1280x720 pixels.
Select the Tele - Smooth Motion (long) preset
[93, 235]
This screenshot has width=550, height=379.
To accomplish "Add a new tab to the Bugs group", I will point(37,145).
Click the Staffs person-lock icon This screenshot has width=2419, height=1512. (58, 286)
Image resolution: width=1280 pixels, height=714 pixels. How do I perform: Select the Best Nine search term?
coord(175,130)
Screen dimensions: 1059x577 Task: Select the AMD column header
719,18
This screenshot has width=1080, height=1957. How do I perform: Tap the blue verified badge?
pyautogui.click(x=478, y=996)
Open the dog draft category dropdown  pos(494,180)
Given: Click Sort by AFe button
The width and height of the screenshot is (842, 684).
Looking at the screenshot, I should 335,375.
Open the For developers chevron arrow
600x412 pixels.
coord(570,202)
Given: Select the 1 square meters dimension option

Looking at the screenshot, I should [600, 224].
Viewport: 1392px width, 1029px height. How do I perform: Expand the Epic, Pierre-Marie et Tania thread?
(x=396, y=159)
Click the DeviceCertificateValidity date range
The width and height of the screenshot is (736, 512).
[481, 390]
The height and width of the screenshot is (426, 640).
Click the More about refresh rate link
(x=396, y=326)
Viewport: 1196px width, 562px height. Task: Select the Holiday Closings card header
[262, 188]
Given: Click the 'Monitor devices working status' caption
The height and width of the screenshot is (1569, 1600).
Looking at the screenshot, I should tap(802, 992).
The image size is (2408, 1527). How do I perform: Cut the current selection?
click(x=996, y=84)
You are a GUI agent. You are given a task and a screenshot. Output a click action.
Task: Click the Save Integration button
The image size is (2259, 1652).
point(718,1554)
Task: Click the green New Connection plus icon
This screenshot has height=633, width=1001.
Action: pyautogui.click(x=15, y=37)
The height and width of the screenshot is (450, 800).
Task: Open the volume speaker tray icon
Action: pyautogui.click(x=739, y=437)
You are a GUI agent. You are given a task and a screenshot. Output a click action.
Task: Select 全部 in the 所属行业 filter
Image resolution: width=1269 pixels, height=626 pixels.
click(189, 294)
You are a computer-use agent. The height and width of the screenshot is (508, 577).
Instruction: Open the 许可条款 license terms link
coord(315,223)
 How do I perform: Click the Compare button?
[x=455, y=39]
====
== INSTRUCTIONS TO FOLLOW ==
Copy out again, unchanged, the rows from the one containing "This screenshot has width=1080, height=1957." through the one containing "Action: pyautogui.click(x=739, y=437)", both included.

== FULL SOLUTION ==
This screenshot has width=1080, height=1957. How do I perform: Tap the blue verified badge?
pyautogui.click(x=478, y=996)
Open the dog draft category dropdown  pos(494,180)
Given: Click Sort by AFe button
The width and height of the screenshot is (842, 684).
Looking at the screenshot, I should 335,375.
Open the For developers chevron arrow
600x412 pixels.
coord(570,202)
Given: Select the 1 square meters dimension option

Looking at the screenshot, I should [600, 224].
Viewport: 1392px width, 1029px height. How do I perform: Expand the Epic, Pierre-Marie et Tania thread?
(x=396, y=159)
Click the DeviceCertificateValidity date range
The width and height of the screenshot is (736, 512).
[481, 390]
The height and width of the screenshot is (426, 640).
Click the More about refresh rate link
(x=396, y=326)
Viewport: 1196px width, 562px height. Task: Select the Holiday Closings card header
[262, 188]
Given: Click the 'Monitor devices working status' caption
The height and width of the screenshot is (1569, 1600).
Looking at the screenshot, I should tap(802, 992).
The image size is (2408, 1527). How do I perform: Cut the current selection?
click(x=996, y=84)
You are a GUI agent. You are given a task and a screenshot. Output a click action.
Task: Click the Save Integration button
The image size is (2259, 1652).
point(718,1554)
Task: Click the green New Connection plus icon
This screenshot has height=633, width=1001.
Action: pyautogui.click(x=15, y=37)
The height and width of the screenshot is (450, 800).
Task: Open the volume speaker tray icon
Action: pyautogui.click(x=739, y=437)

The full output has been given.